En fecha tan reciente como 1979, dos bioéticos norteamericanos, T.L. Beauchamp y J. F. Childress, establecieron cuatro principios rectores de la bioética, a saber: autonomía (que el individuo actúe de forma autónoma); beneficencia (obligación de respetar los legítimos intereses ajenos); maleficencia (abstenerse de actuar en daño o perjuicio de otros); y justicia (obligación de evitar las situaciones de desigualdad).
Los propios autores reconocen que los cuatro principios no son absolutos porque pueden colisionar entre sí, en cuyo caso habrá que determinar el orden de prioridades especificando las razones en cada situación.

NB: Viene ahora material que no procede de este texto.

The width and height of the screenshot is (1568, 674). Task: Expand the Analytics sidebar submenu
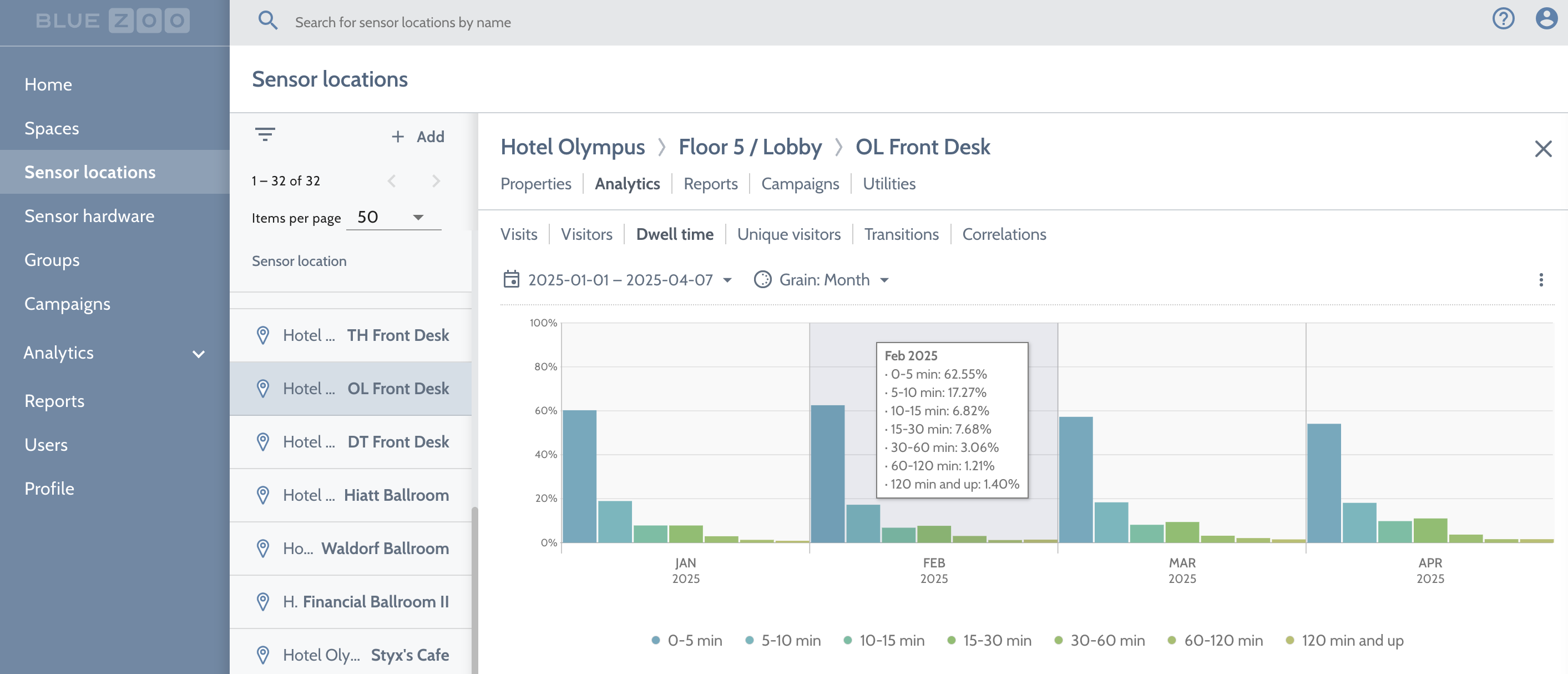(x=199, y=354)
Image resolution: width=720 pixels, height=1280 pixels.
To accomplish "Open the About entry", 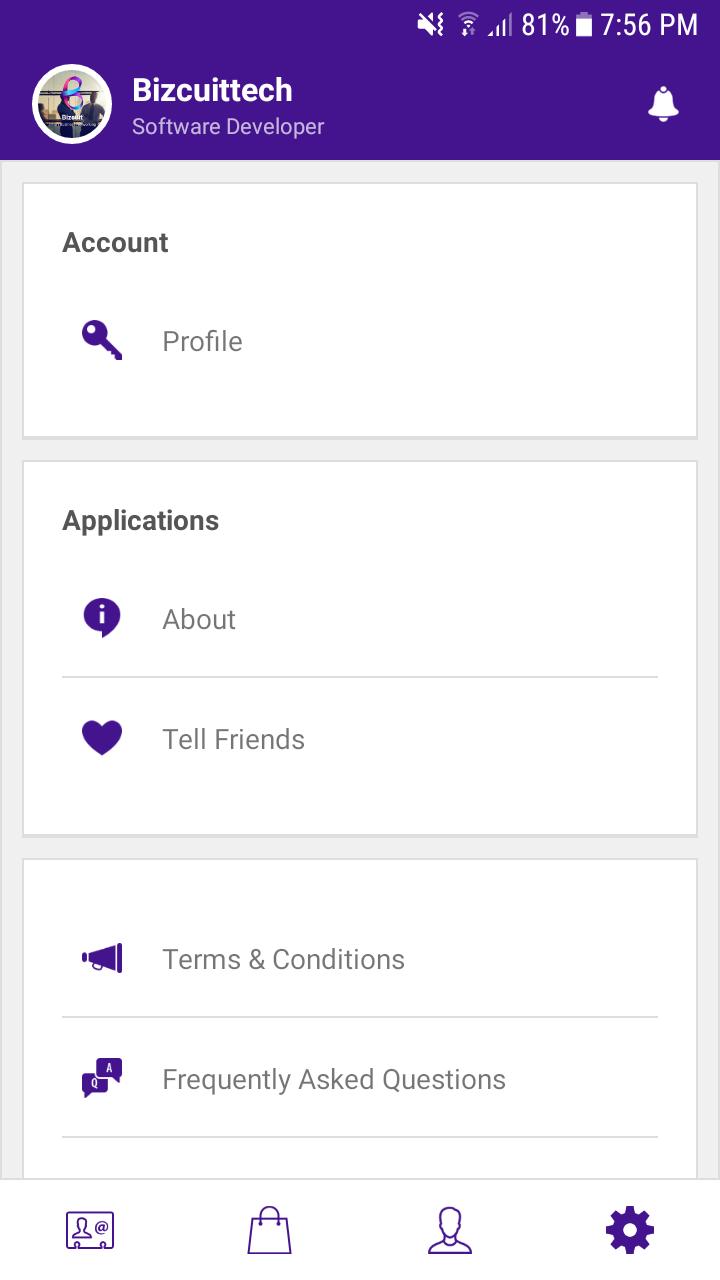I will tap(360, 619).
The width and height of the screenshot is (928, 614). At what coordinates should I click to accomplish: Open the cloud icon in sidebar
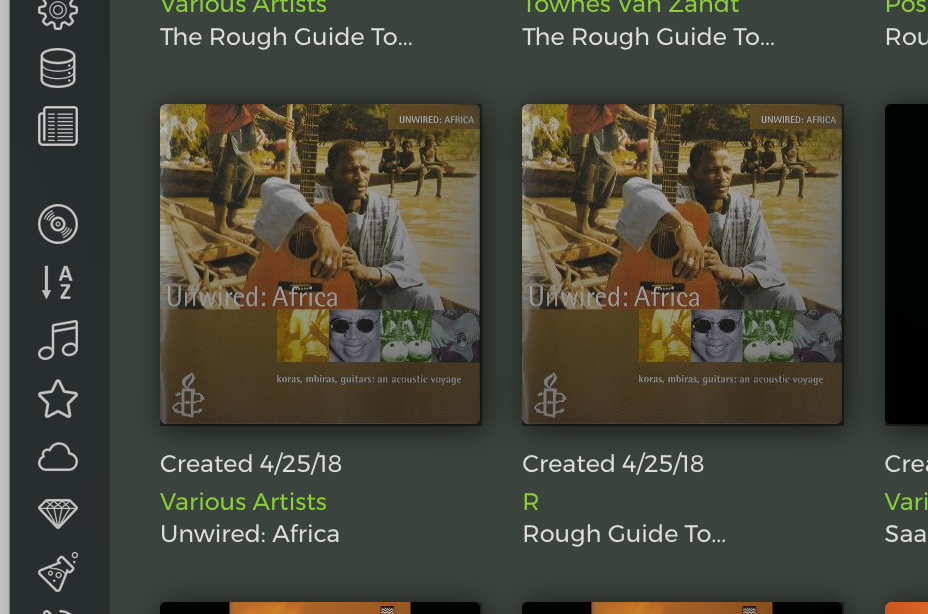coord(57,457)
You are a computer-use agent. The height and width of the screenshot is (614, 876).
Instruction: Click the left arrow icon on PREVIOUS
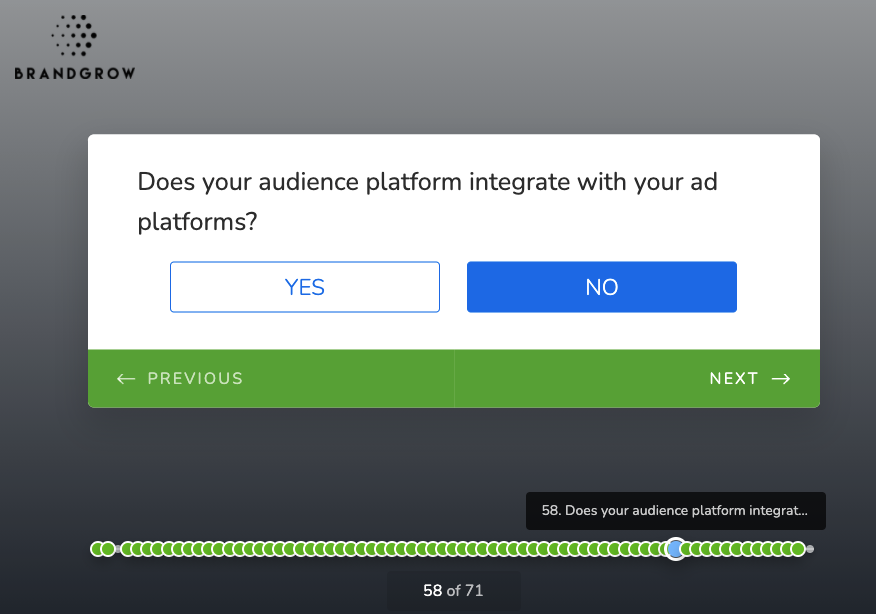pos(125,378)
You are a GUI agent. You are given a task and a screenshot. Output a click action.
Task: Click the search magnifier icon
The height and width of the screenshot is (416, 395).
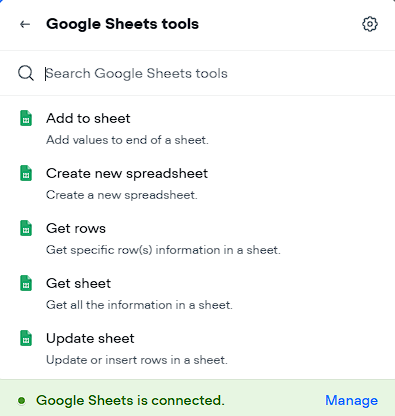click(26, 73)
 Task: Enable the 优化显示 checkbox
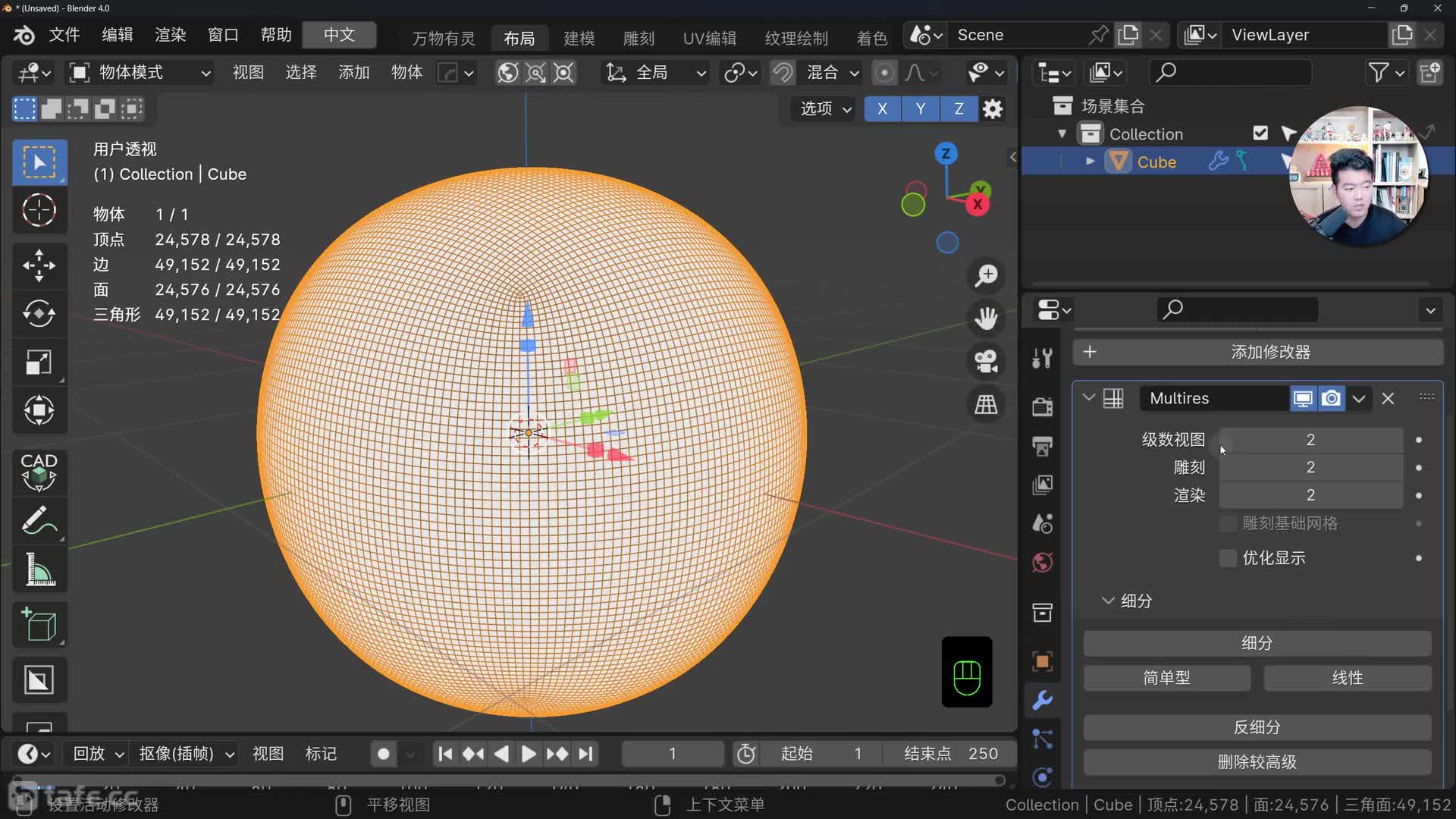(1228, 558)
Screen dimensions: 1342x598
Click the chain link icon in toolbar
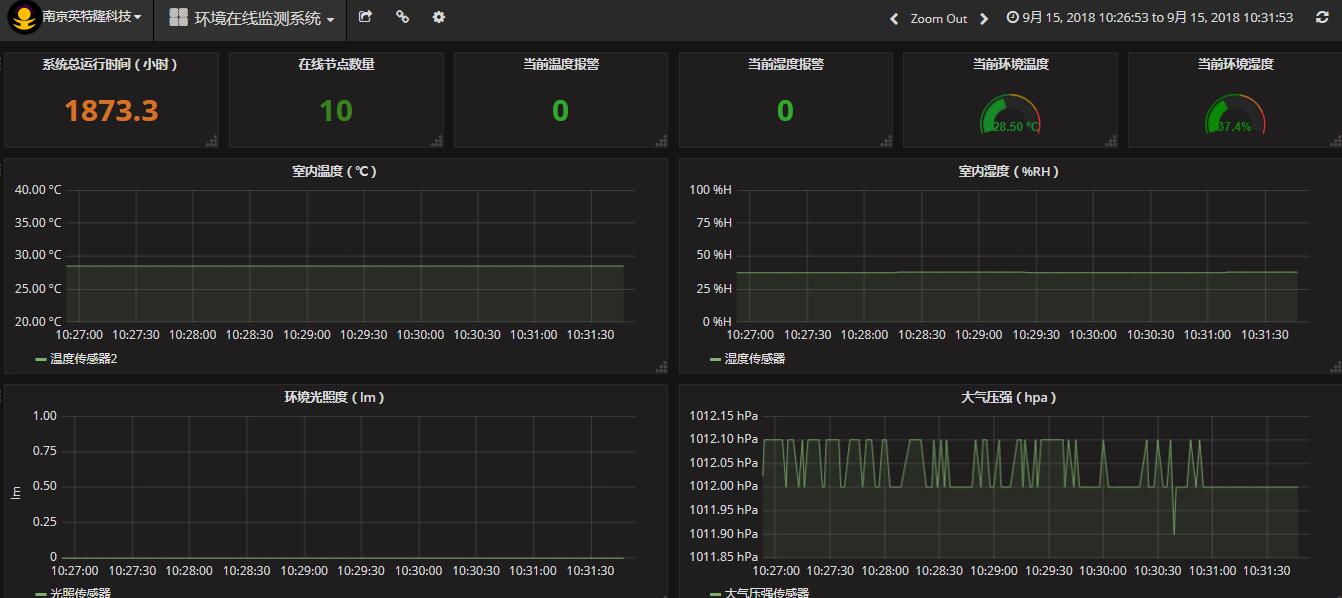[402, 17]
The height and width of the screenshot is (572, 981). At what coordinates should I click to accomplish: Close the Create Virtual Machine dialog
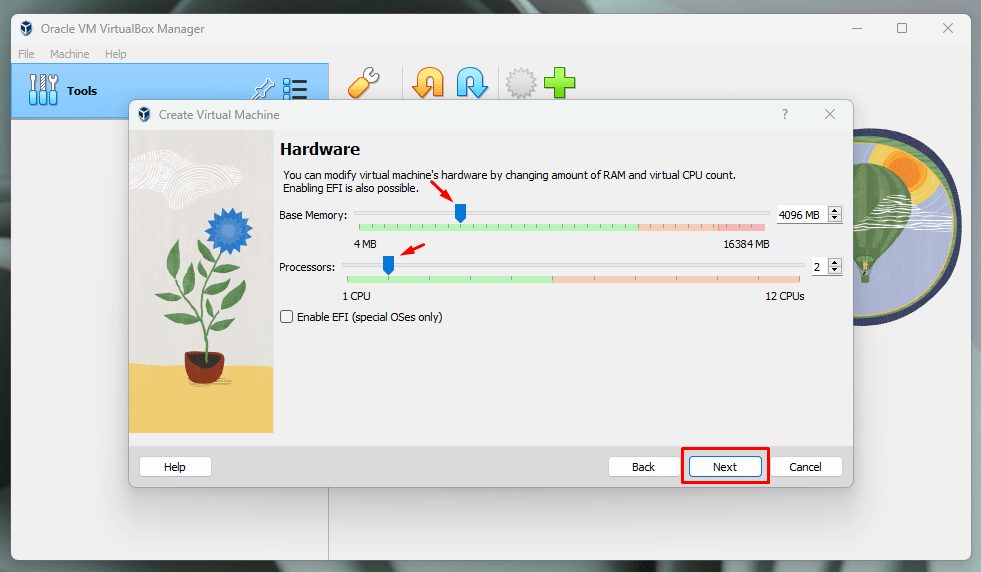[x=830, y=114]
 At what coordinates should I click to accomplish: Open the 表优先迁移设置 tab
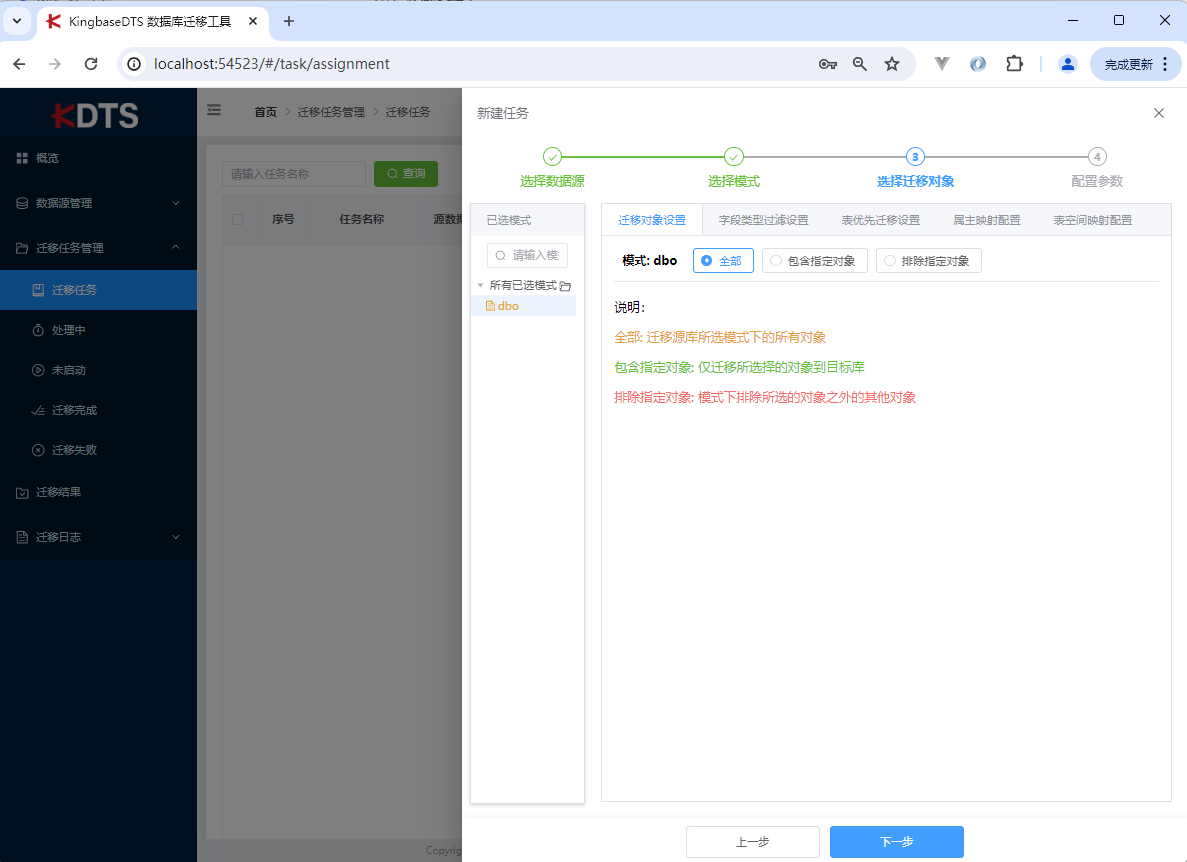880,220

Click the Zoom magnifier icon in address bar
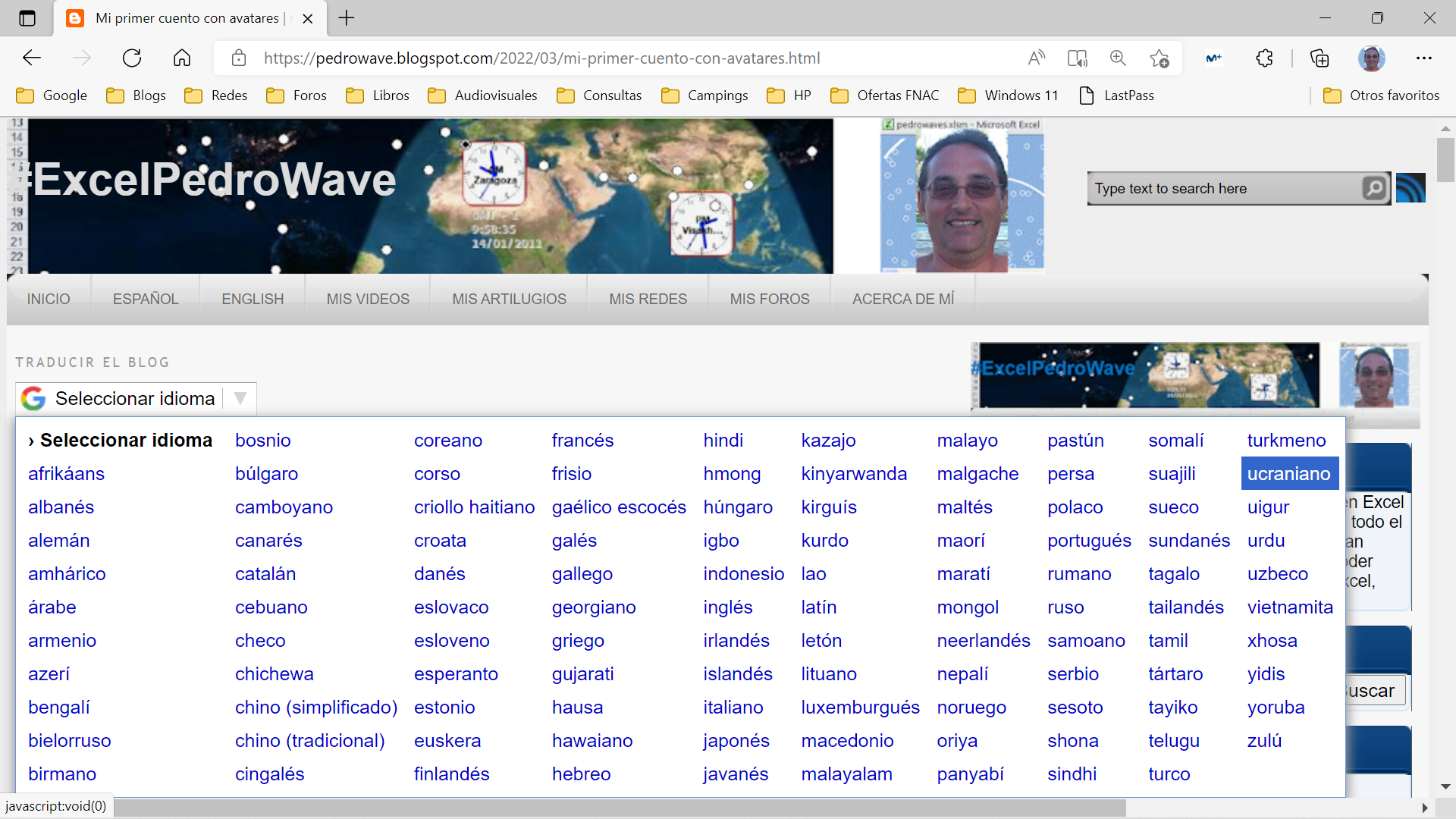tap(1118, 58)
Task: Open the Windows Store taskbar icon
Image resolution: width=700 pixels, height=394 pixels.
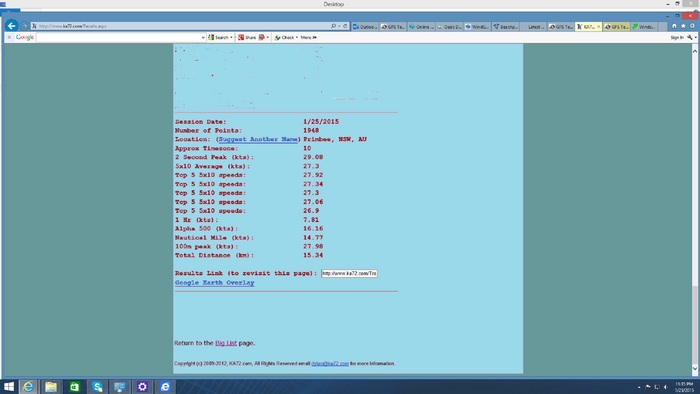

La casuística es muy diversa y aumenta con la frecuente aparición de nuevas técnicas que inciden en la generación, la conservación y la extinción de la vida. Bastaría citar a título de ejemplo las siguientes cuestiones de candente actualidad que son objeto de agrias polémicas en los medios de comunicación:
- Fecundación asistida
- Clonación terapéutica
- Encarnizamiento terapéutico
- Penalización o despenalización del aborto
- Eugenesia
- Eutanasia
- Relaciones médico-paciente
- Derechos de los animales
En el tratamiento bioético de estos temas están implicadas consideraciones de tipo psicológico, jurídico, médico, político, sociológico, religioso y antropológico. De ahí la dificultad de concordar todas las opiniones al respecto. Solo el tiempo irá decantando las posiciones opuestas hacia un consenso social, si bien surgirán nuevas aplicaciones biomédicas que mantendrán viva la polémica. Es la consecuencia de la insaciable curiosidad del ser humano por traspasar los límites del saber.